▸ Work to be completed
Count the lines of the data below that contain the string "return". Give only the number.

▸ Records shown
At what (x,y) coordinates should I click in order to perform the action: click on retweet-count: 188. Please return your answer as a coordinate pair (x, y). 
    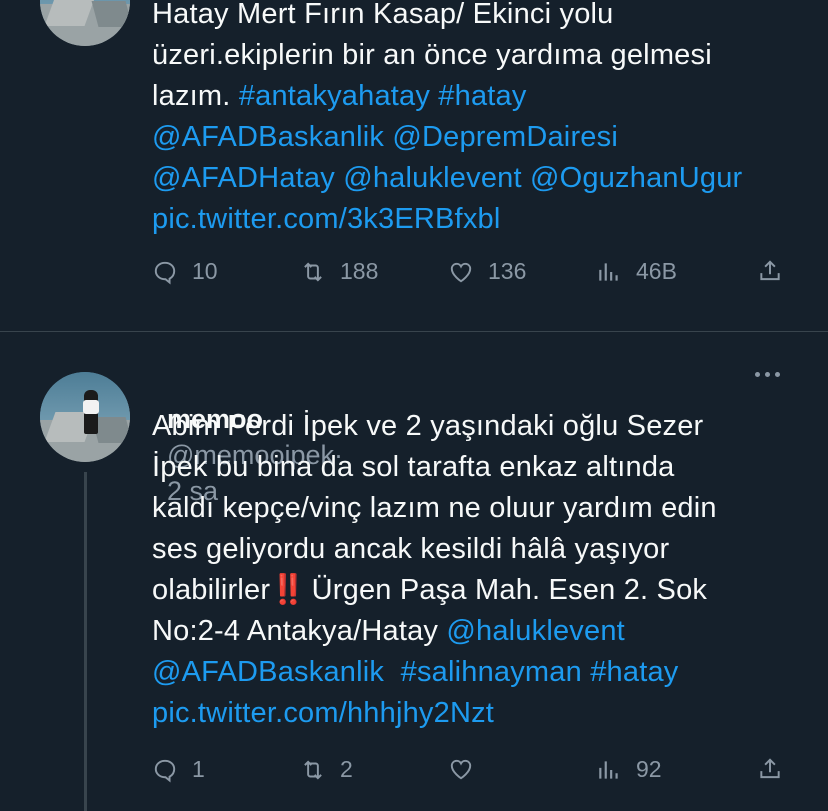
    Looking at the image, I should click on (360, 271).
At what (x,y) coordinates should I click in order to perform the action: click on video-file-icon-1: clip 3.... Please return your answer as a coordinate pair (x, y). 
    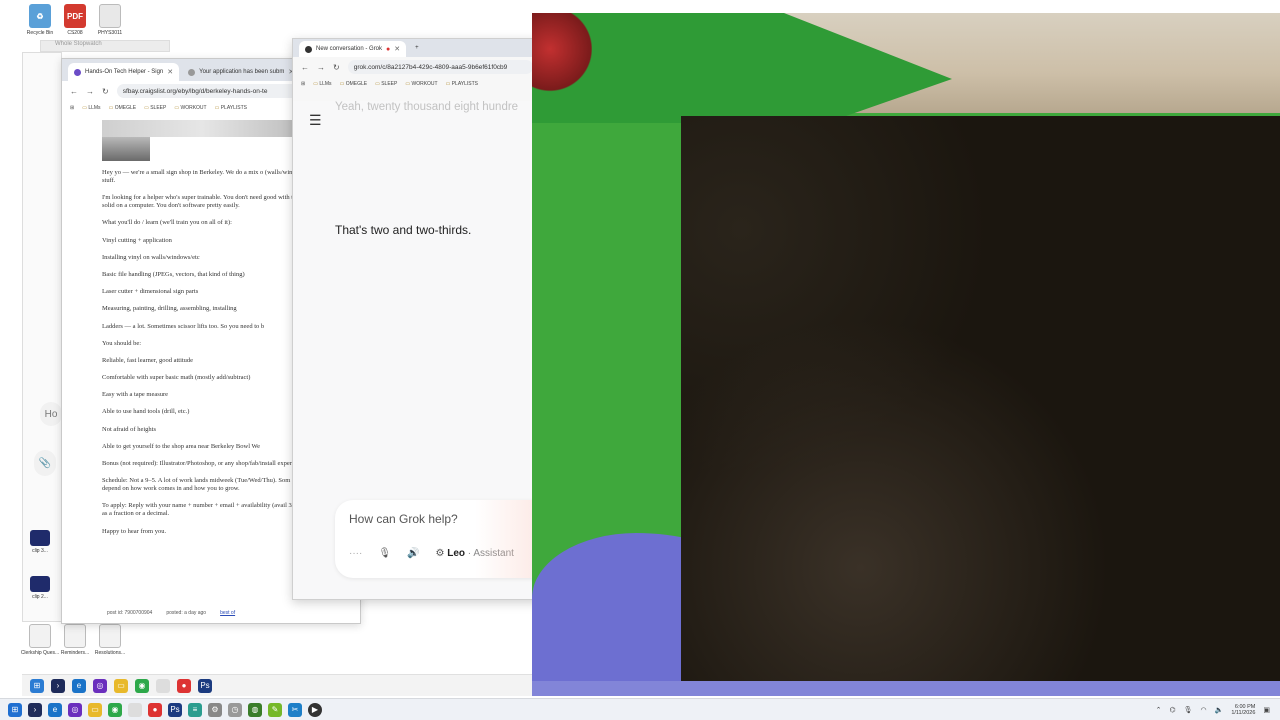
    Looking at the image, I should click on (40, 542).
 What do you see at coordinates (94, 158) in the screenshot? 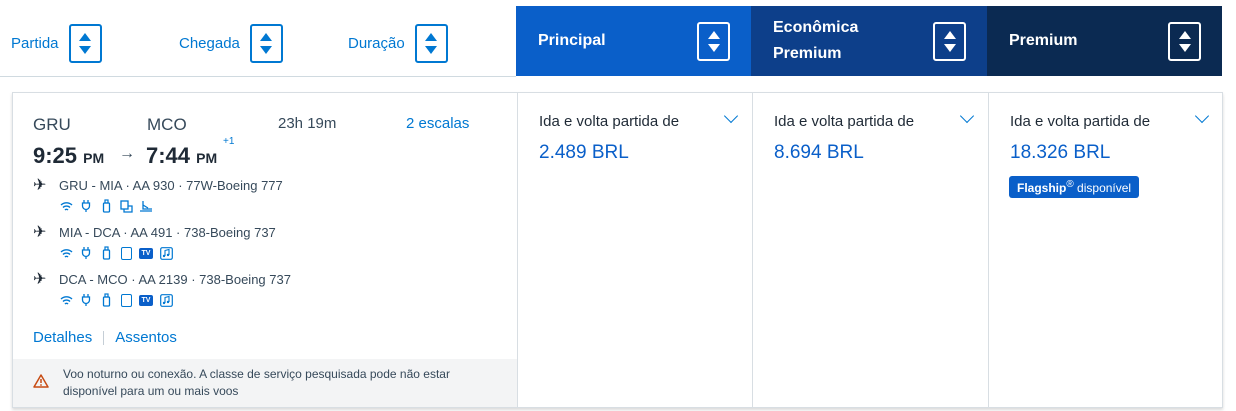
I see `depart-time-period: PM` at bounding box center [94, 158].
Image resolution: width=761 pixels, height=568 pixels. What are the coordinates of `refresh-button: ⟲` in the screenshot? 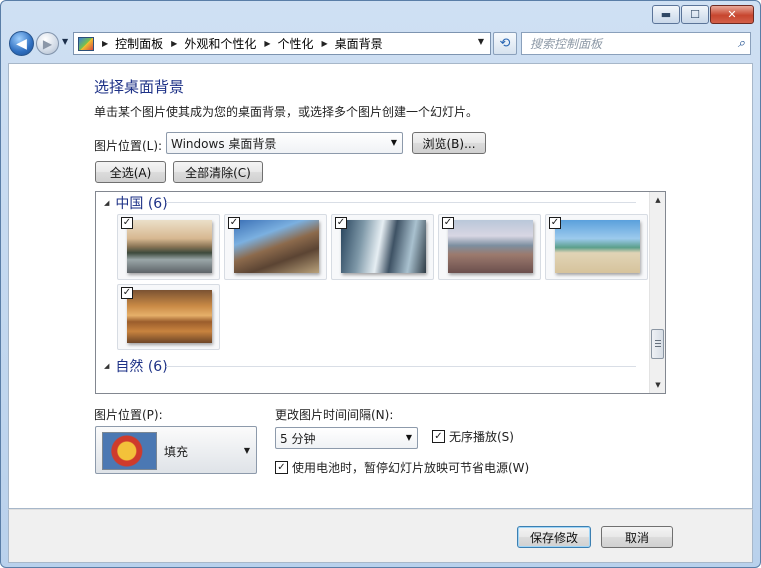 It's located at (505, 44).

▸ Written solution
2